Scanning electron microscopy of S. liquefaciens biofilms. Shown are representative scanning electron micrographs of bacterial biofilms formed on plastic surfaces at the liquid-air interface in LB medium. (a and a′) Strain no. 1 at 24°C; (b and b′) strain no. 1 at 37°C; (c and c′) strain no. 13 at 24°C; (d and d′) strain no. 13 at 37°C; (e and e′) strain no. 7 at 24°C; (f and f′) strain no. 7 at 37°C. Arrows in panels c, e, and f indicate the air-liquid interface. Arrows in panels c′ and d′ indicate putative pili. Note that pili were not limited to the polar region (as a polar flagellum would be). Panel b′ is a detail of strain no. 1 showing three distinct morphotypes in a biofilm: normal cells (long arrows), elongated cells (short arrows), and ghost cells (asterisks).
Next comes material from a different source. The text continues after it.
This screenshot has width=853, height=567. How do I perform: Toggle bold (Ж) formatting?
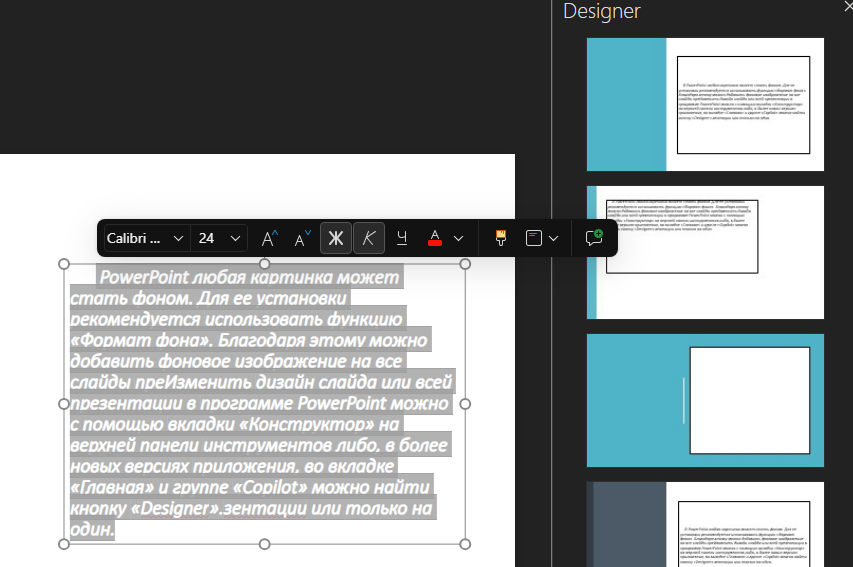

Arrowheads indicate elongated cells that appear to intersect. Panel e′ is a detail of the boxed area in panel e. Magnifications: ×1,800 (a and b), ×10,000 (a′, b′, and f′), ×1,000 (c), ×15,000 (c′), ×200 (d and e), ×20,000 (d′), ×3,500 (e′), and ×2,000 (f). Bars: 25 μm (a, b, and f), 5 μm (a′, b′, and f′), 50 μm (c), 2.5 μm (c′ and d′), 250 μm (d and e), and 15 μm (e′).